Es ist erst zehn Jahre her, da bewegten sich die Schweizer Fussballerinnen mit Spanien auf Augenhöhe – mindestens. An der WM 2015 stand die Schweiz in den Achtelfinals, Spanien schied in der Vorrunde aus. In der gleichen Saison schieden die FC Zürich Frauen in der Champions League in der Runde der letzten 16 aus. Genau wie das Frauenteam des FC Barcelona.
Doch danach trennten sich die Wege. Die Schweizer Nati war in den letzten vier Duellen gegen Spanien chancenlos (2:19 Tore). Spanien ist Weltmeister und steht am Sonntag im EM-Final. Und der FC Barcelona gewann bei den Frauen seit 2015 dreimal die Champions League, während kein Schweizer Klub je über die Achtelfinals hinauskam.
Das Beispiel des FC Barcelona ist bewusst gewählt. Die Institution aus Katalonien ist auch im Frauenfussball Triebfeder und spielerisches Vorbild für ganz Spanien. Im erwähnten Jahr 2015 wurde im Klub die Frauenabteilung professionalisiert. Der FC Barcelona erkannte früh das Marktpotenzial des Frauenfussballs – fünf Jahre bevor der Erzrivale Real Madrid überhaupt erst eine Frauenabteilung gründete.
Fortan nutzten auch Mädchen und Frauen die Infrastruktur des Ausbildungszentrums «La Masia». Schon bald gab es Mädchen-Teams für Fünf- und Sechsjährige, die mit einer ähnlichen Spielphilosophie dem Ball nachjagten wie die Frauen. Die Früchte erntete der Klub in den letzten Jahren.
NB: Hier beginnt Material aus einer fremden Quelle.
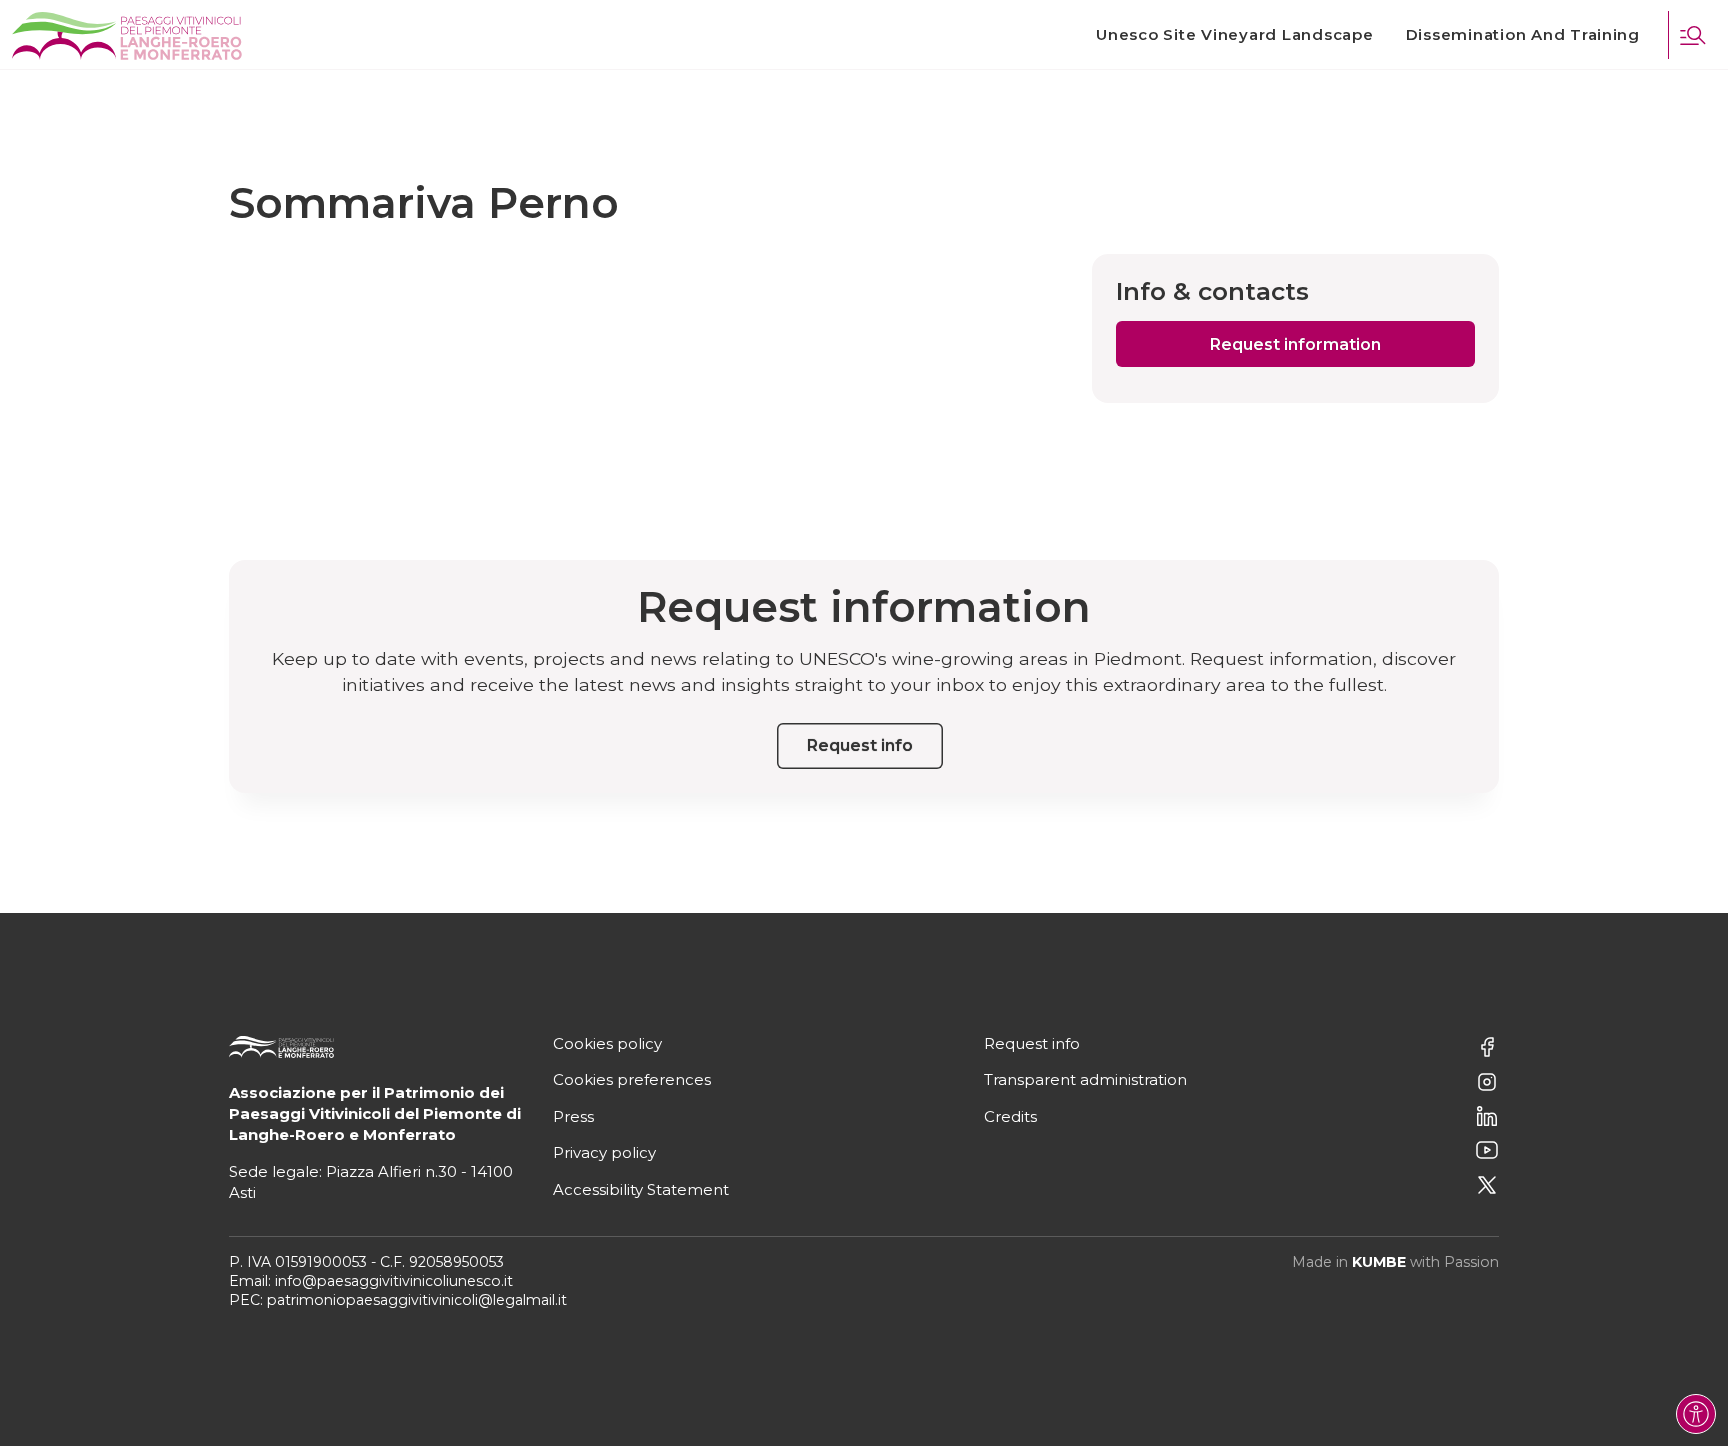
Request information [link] (1295, 344)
Der FC Barcelona stand zuletzt fünfmal in Folge im Final der Champions League und stellt elf Spielerinnen im aktuellen EM-Kader.
Mit seinem Konzept der Förderung von Mädchen und Frauen war der FC Barcelona indes lange fast eine Einzelmaske. Zunächst zog nur Atlético Madrid nach, während Real Madrid wie erwähnt erst 2020 nachzog. Dass die Qualität des spanischen Frauenfussballs eng an die Anstrengungen einzelner Klubs geknüpft ist, zeigt auch die Tatsache, dass die Liga erst vor vier Jahren professionalisiert wurde.
Während Spaniens Frauen ihre dominante Stellung also einer Handvoll Vereinen zu verdanken haben, entspringt der Aufschwung des Frauenfussballs in England einem nationalen Projekt. Nachdem die Briten den Zuschlag für die EM 2022 erhalten hatten, arbeiteten Fussballverband (FA), Regierung und Non-Profit-Gesellschaften zusammen, um den Frauenfussball voranzutreiben. Zwischen 2020 und 2024 entstanden Zehntausende Fussballangebote für Mädchen und Frauen.
Dass vor drei Jahren die Engländerinnen im eigenen Land den EM-Titel holten, wirkte dabei als Katalysator. In den letzten fünf Jahren erhöhte sich die Zahl an Fussballspielerinnen um über 60 Prozent, gegen 150’000 Mädchen begannen neu mit Fussball, wie die FA kürzlich mitteilte.
An der Spitze dieser Pyramide befindet sich die englische Women’s Super League (WSL), die seit sieben Jahren professionell aufgestellt ist und die zuvor führenden Ligen aus Frankreich und Deutschland abgehängt hat. Die Vormachtstellung kann die WSL seit letztem Sommer sogar noch ausbauen, weil sie sich der FA loslöste, um sich besser vermarkten zu können. Der neuste TV-Deal mit BBC und Sky bringt der WSL in den nächsten fünf Jahren rund 80 Millionen Euro ein.
Der Weg, den England mit den Frauen ging, erinnert ein wenig an den Männerfussball in den Neunzigerjahren. Auch damals waren die Abspaltung der Premier League von der FA (1992) und die EM im eigenen Land (1996) die ersten Schritte zu einer dominanten Rolle.
Auch in Spanien sind Parallelen zwischen der Entwicklung bei den Männern und den Frauen nicht von der Hand zu weisen. Wie jetzt das Team um Alexia Putellas und Aitana Bonmatí wurde auch die legendäre Männer-Auswahl um Xavi und Iniesta mit einer starken Basis und dem Spielstil des FC Barcelona zweimal Europameister (2008, 2012) und Weltmeister (2010).
Spanien und England. Entwicklung, Dominanz und Parallelen zu den Männern. Heute Abend kommt es im EM-Final zur Neuauflage des WM-Finals von 2023. Und zwischen diesen beiden Endspielen? Da standen 2024 Spanier und Engländer auch im Final der Männer-EM.